À l’issue des assemblées générales organisées dans tout le pays le jeudi 9 janvier 2025, les greffiers, réunis sous la bannière du Syndicat national des greffiers du Gabon (SYNAMAGREF), ont lancé une grève générale illimitée.
Les greffiers, considérés comme des piliers du fonctionnement judiciaire, réclament principalement l’adoption d’un statut particulier actualisé, adapté aux réalités législatives actuelles. Une revendication qui, selon eux, ne nécessite aucune dépense budgétaire supplémentaire, mais reste ignorée depuis 31 ans.
Pour Me Ndong Christ Ghislain, président du SYNAMAGREF, « il est inconcevable que des professionnels essentiels à la justice continuent de travailler dans un cadre légal obsolète, sans reconnaissance officielle de leur rôle central ». Malgré plusieurs rencontres avec la tutelle, les propositions avancées n’ont pas permis de faire avancer ce dossier.

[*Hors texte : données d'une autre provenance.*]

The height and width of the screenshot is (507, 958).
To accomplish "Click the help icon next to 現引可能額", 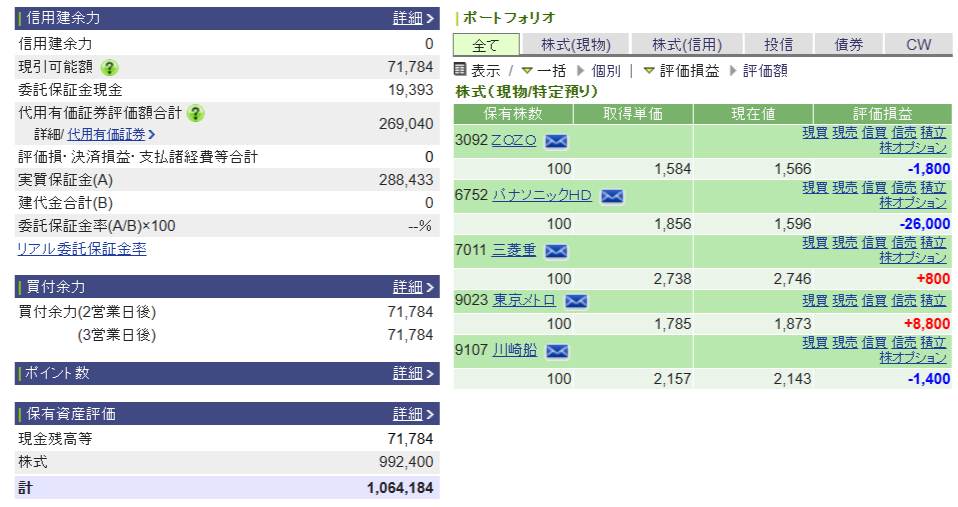I will tap(109, 68).
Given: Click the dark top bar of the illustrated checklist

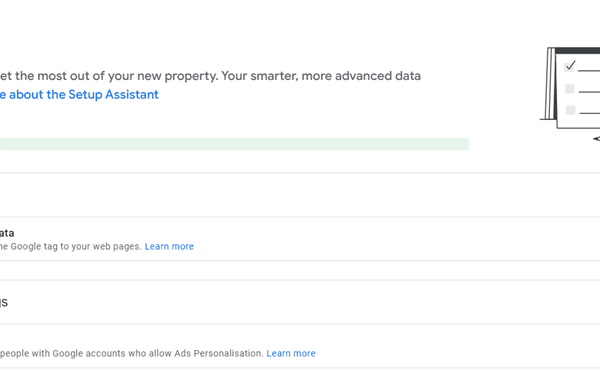Looking at the screenshot, I should click(577, 50).
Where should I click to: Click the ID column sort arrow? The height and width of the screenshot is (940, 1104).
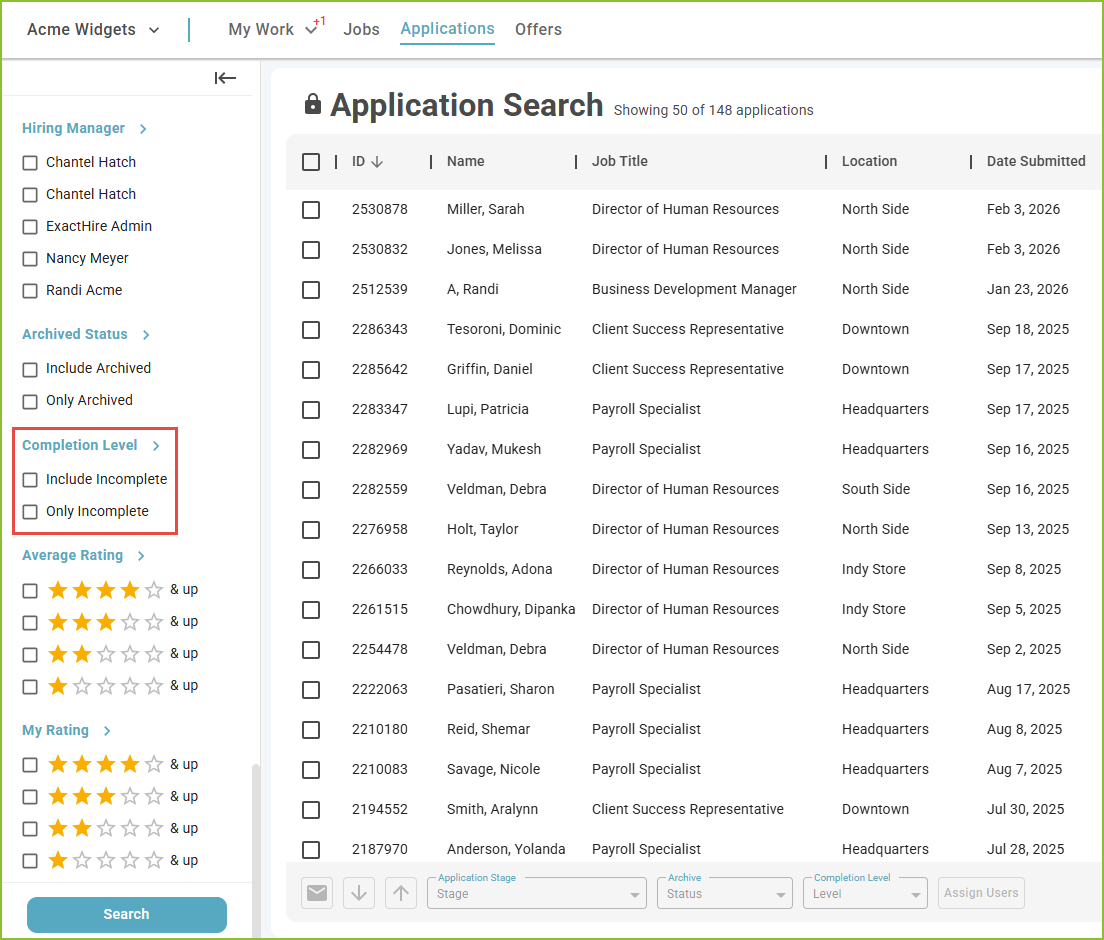377,162
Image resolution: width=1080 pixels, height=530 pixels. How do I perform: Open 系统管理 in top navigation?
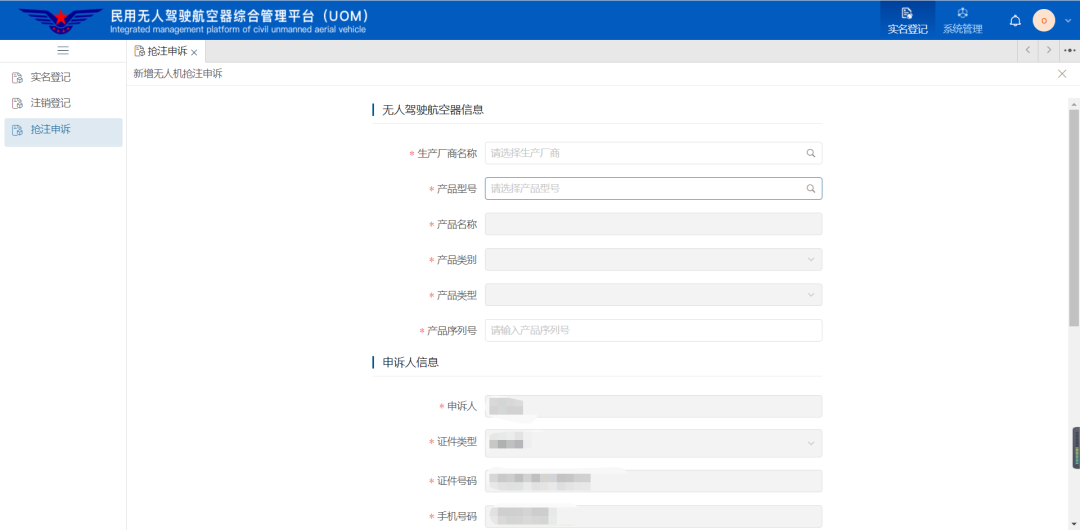962,20
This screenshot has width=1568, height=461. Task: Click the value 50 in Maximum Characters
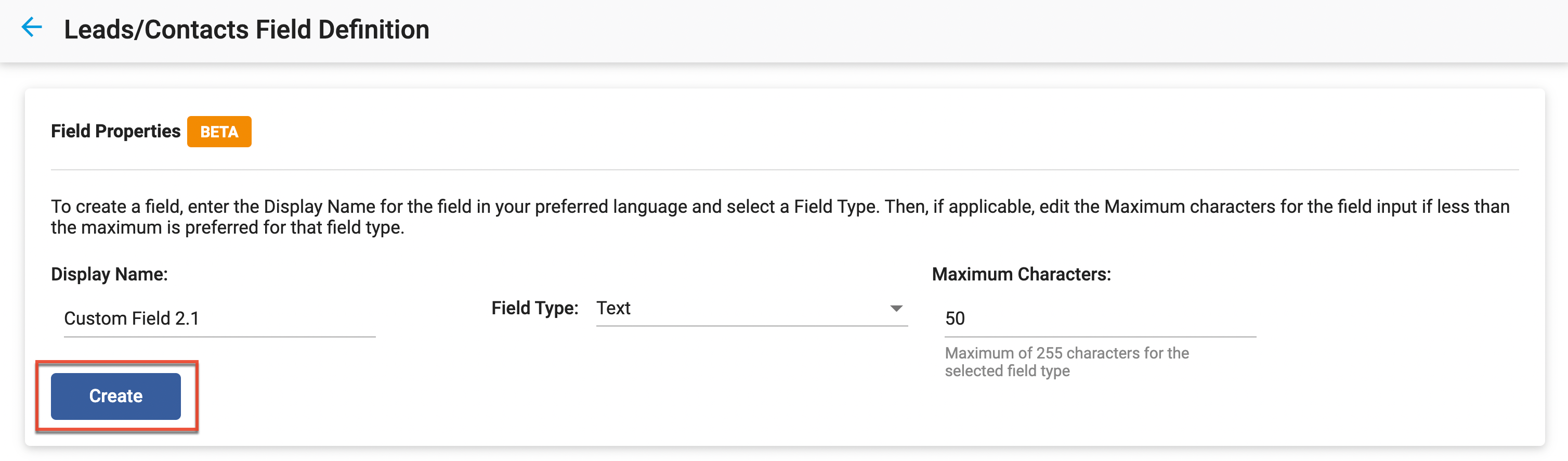(955, 318)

Un secteur judiciaire paralysé
Les conséquences de ce mouvement social se feront rapidement sentir. Les greffiers assurent des fonctions vitales comme l’enregistrement des procédures, la conservation des actes officiels et le suivi administratif des affaires. Leur absence entraînera le report des audiences et la mise en suspens de centaines de dossiers à travers le pays.